How to Build Resilience as a Therapist, Coach or Healer

This week I’m joined on the podcast by Kate Gare, a great friend as well as an award-winning Transformation and Mindset Coach and Trainer.

Kate’s bounced back from two episodes of burnout and survived heart failure.  She has personally learned the critical importance of resilience and importantly, how to build it.

As a burnout and resilience expert, she helps professional women to thrive, no matter what obstacles they face.

{Click on the podcast player above to listen to this episode and/or read on for a detailed blog. Scroll down to the bottom for the show notes and links}

kate gare resilience

Kate’s approach uses proven methods including the science of the mind-body connection, and positive psychology approaches.  Over the past 15 years, she has supported more than 1,000 women to climb back from burnout (or avoid it in the first place), so they can live happier, resilient lives and flourish.
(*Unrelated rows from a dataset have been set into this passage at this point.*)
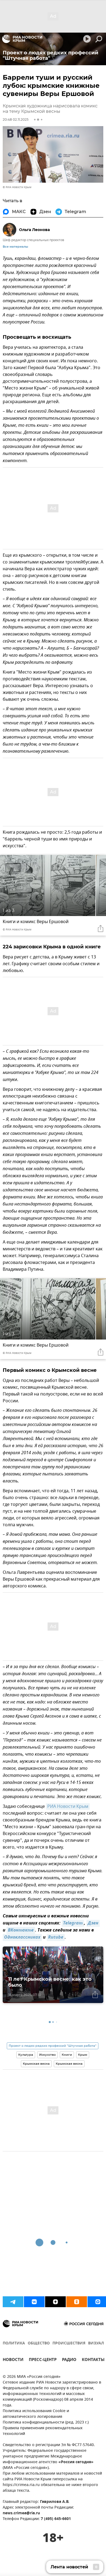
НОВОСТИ (13, 2360)
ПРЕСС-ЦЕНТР (43, 2360)
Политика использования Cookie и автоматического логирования (36, 2414)
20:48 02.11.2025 (16, 119)
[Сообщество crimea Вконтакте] (34, 2301)
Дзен (93, 1923)
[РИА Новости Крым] (22, 39)
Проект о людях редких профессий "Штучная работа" (52, 2046)
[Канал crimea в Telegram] (13, 2301)
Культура (25, 2055)
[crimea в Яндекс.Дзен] (55, 2301)
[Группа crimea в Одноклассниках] (76, 2301)
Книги (67, 2055)
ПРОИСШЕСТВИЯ (68, 2343)
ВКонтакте (21, 1930)
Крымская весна (36, 2064)
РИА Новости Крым (67, 1806)
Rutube (55, 1937)
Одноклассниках (22, 1937)
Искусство (47, 2055)
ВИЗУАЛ (96, 2343)
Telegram (73, 1923)
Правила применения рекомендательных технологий (43, 2431)
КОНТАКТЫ (93, 2360)
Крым (82, 2055)
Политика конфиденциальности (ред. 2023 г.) (46, 2422)
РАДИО (69, 2360)
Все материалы (15, 246)
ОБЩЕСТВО (39, 2343)
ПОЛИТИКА (14, 2343)
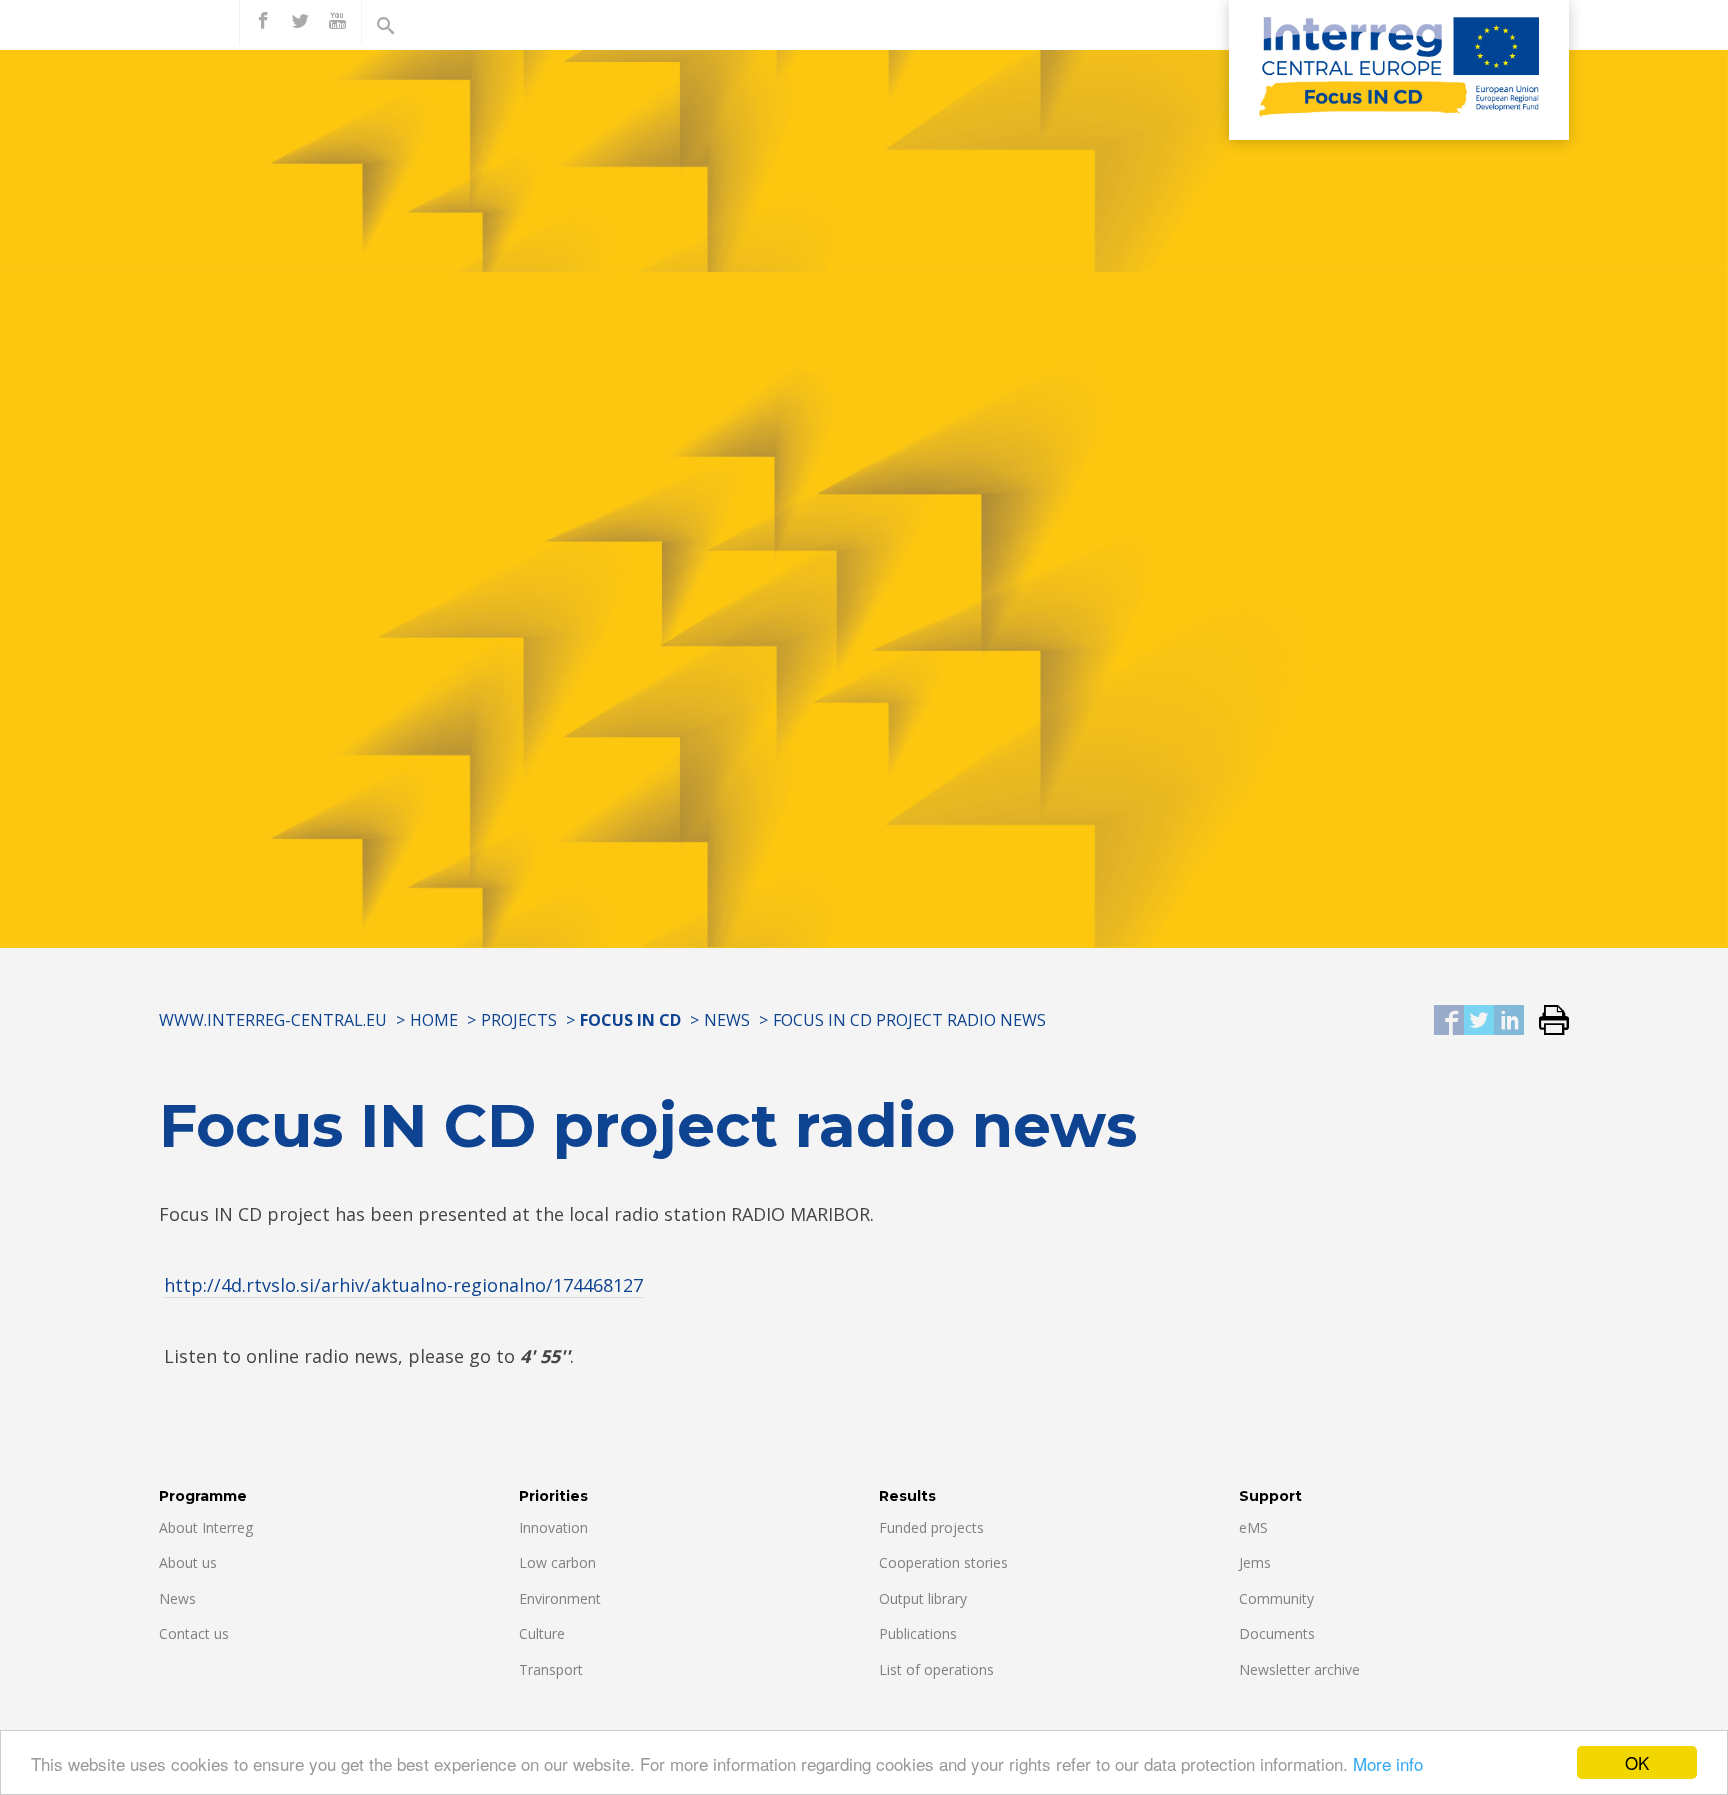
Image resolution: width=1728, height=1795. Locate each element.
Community (1276, 1598)
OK (1637, 1762)
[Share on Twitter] (1479, 1021)
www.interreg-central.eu (273, 1020)
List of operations (936, 1669)
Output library (923, 1598)
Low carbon (557, 1562)
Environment (560, 1598)
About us (188, 1562)
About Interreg (206, 1527)
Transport (551, 1669)
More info (1388, 1763)
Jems (1255, 1562)
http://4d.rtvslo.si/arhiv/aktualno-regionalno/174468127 (403, 1285)
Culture (542, 1633)
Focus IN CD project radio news (909, 1020)
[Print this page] (1546, 1021)
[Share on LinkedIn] (1509, 1021)
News (727, 1020)
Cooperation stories (943, 1562)
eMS (1253, 1527)
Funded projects (931, 1527)
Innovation (553, 1527)
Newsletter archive (1299, 1669)
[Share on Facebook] (1449, 1021)
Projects (519, 1020)
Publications (918, 1633)
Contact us (194, 1633)
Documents (1277, 1633)
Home (434, 1020)
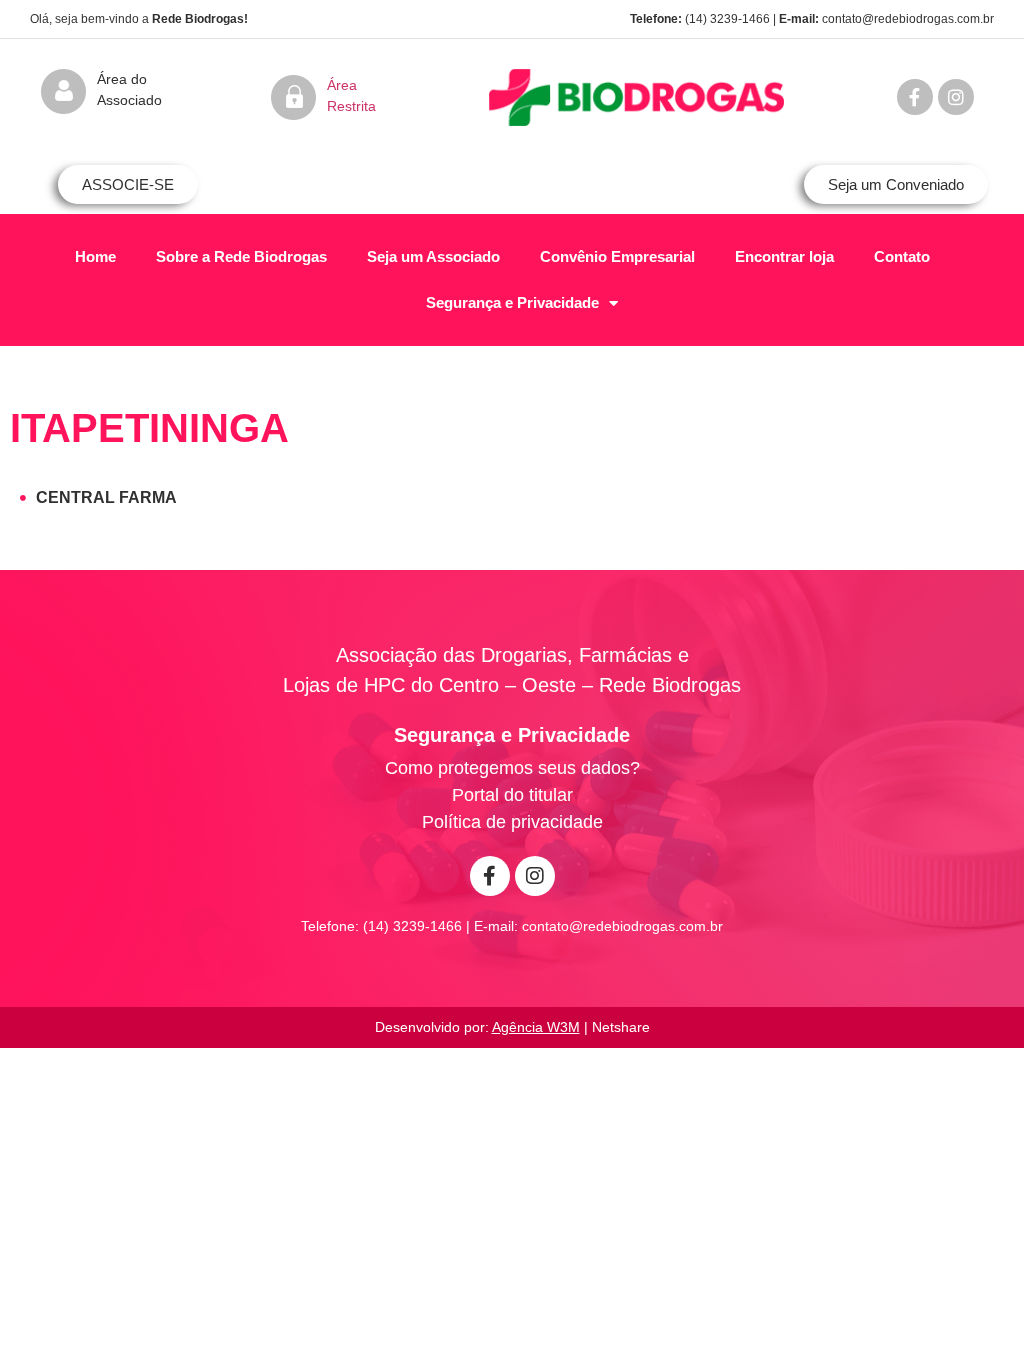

As we are on the edge of a mental health crisis her work is even more needed. Kate believes passionately that everyone deserves to have agency in shaping a life they love.  She’s on a mission to support another thousand women to step into their own personal power in all areas of their lives.

Kate was recently awarded ‘The Most Empowering Life Coach 2020’ by Global Health and Pharma Publications for her work championing and supporting women.  She’s also the co-author of a new book ‘Energy: How to Unleash Your Inner Fire’.

What resilience isn’t, and what it is

Resilience is not the ability to take on more, and more.

Resilience is the ability to bounce back from adversity and challenging situations in a transformational way.  When talking about resilience it’s important to think about mental toughness, fortitude and strength and all the other things that enable people to thrive and flourish.

We’re born with a certain amount of resilience; the great news is, we can build it. Building resilience is a bit like depositing money into a bank account, you keep paying in and when you really need the money, you withdraw it.

What are the first signs of low resilience?

Understanding your ‘personal nudges’ which move you towards low resilience is key.  Personal nudges are individual to everyone and may include being unable to sleep, or switch off.

Kate knows that the latter is a nudge for her.  For example, if she finds herself thinking about work when she is spending time with her children, it’s time to act.

Practitioners are usually really good at ignoring their nudges as they want to support their clients.

There’s emerging evidence that practitioners can experience vicarious trauma as a nudge.  This happens when the balance between showing compassion and empathy, and generally taking onboard clients problems, is wrong.

The evidence also shows that newer practitioners are more likely to experience vicarious trauma.  They’re only just working out how to put professional boundaries in place and understand their role in the client relationship.

Kate recalls how she as a newly qualified practitioner used to lose sleep over clients’ issues.

Other signs of low resilience can include cancelling self-care, compassion fatigue and depersonalisation.

Steps to build resilience

Kate believes that creating a very solid and robust self-care practice is fundamental in building your resilience. You have to make it as important as all the other things in your life.

Kate has developed a diary for herself on Google which she calls ‘Nourishment’ and is all about her own self-care.

By understanding your personal stress signature, you can make changes when you need to.  Kate also recommends continually working on yourself, for example, by getting a coach to support you, or do more things that you really enjoy.

Kates favourite go-to, resilience booster

Kates go-to boosters are walking on the beach with a good friend, being playful with her children, or being outside in nature.

On a practical level, it’s important to have boundaries.  Kate has a separate mobile phone for work which is turned off outside office hours.  She also doesn’t answer emails when she’s not working.

Boosters, like all factors surrounding resilience, are individual, you need to work out what yours are.  Find out more about Kate’s work on resilience with the links below.